Output every entry exactly, without any pictures.
ENTRIES SUPPLIED section start
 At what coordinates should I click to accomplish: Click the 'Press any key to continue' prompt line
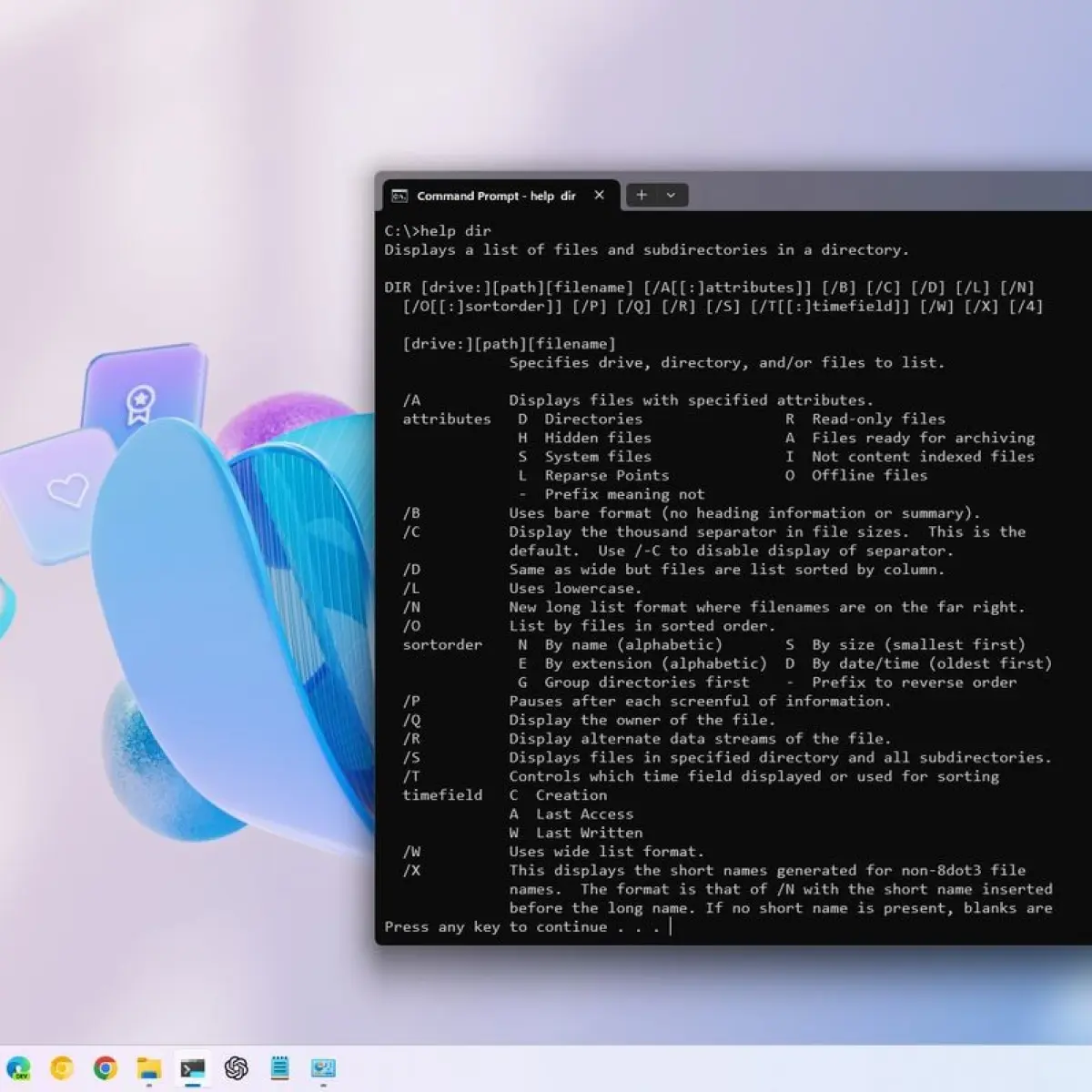tap(521, 926)
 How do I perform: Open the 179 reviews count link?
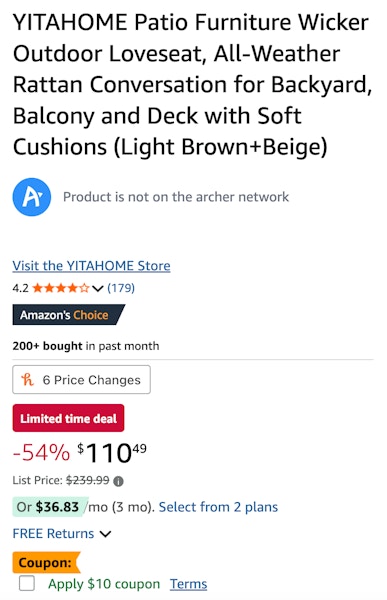(121, 288)
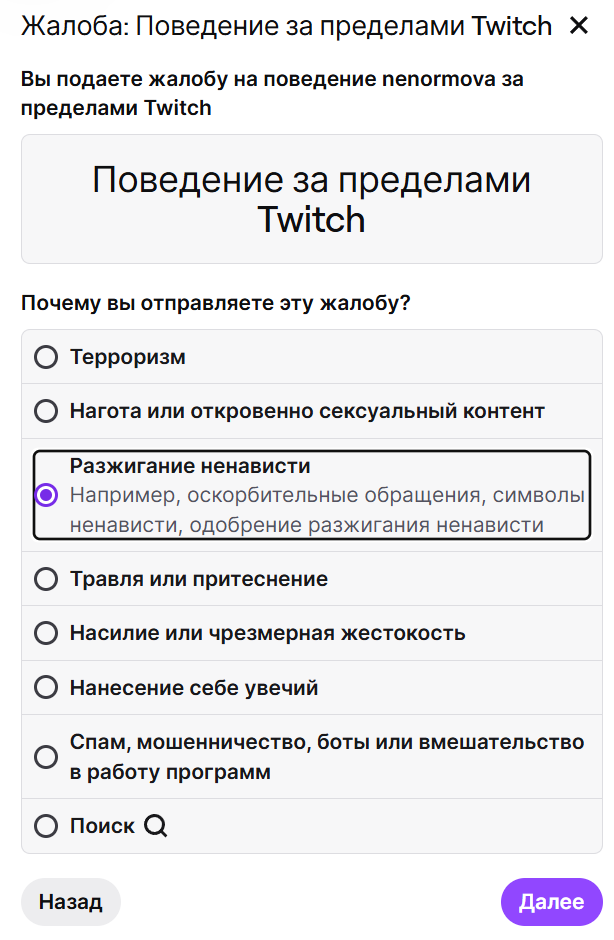Pick the Насилие или чрезмерная жестокость radio circle
The width and height of the screenshot is (614, 940).
(46, 633)
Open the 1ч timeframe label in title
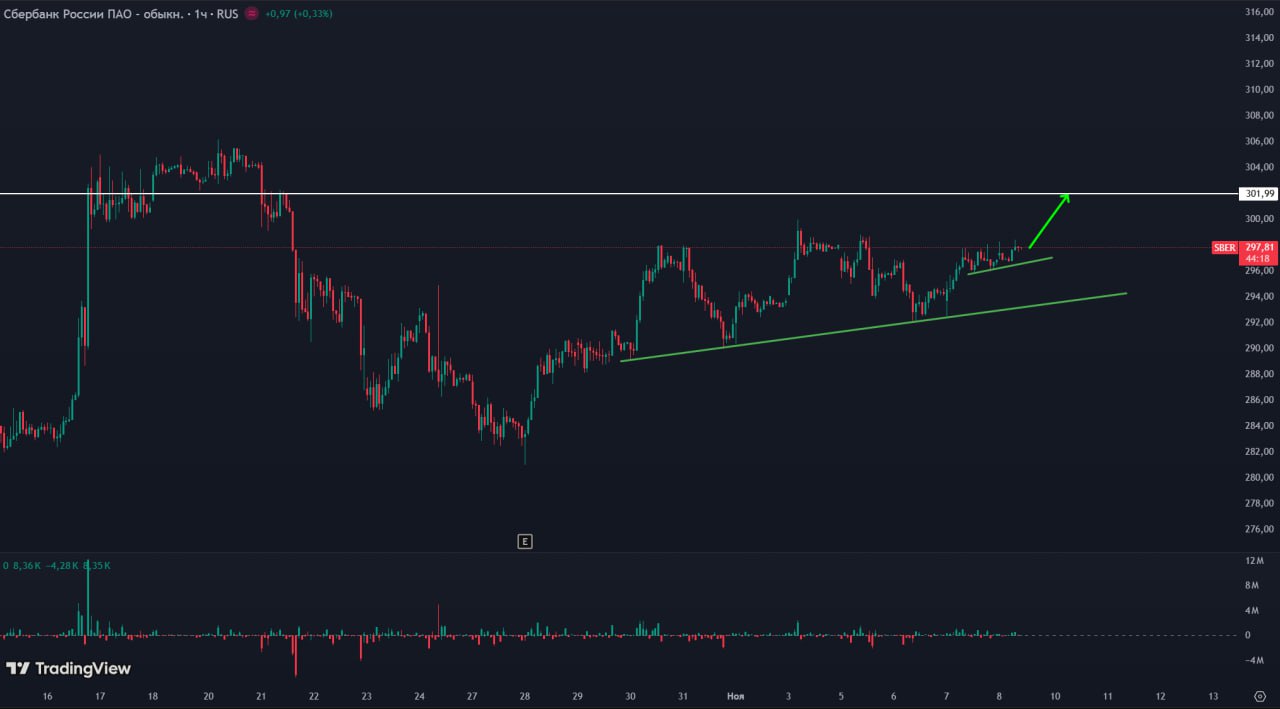Image resolution: width=1280 pixels, height=709 pixels. 201,14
ENTRIES SUPPLIED section end
### EXERCISE RESULT
 At what coordinates should I click to accomplish: Click the 'Press any key to continue' prompt line
tap(521, 926)
 How do I perform: Open the 179 reviews count link?
(121, 288)
Pick the Насилие или чрезмерная жестокость radio circle
The width and height of the screenshot is (614, 940).
(46, 633)
Open the 1ч timeframe label in title
Image resolution: width=1280 pixels, height=709 pixels. 201,14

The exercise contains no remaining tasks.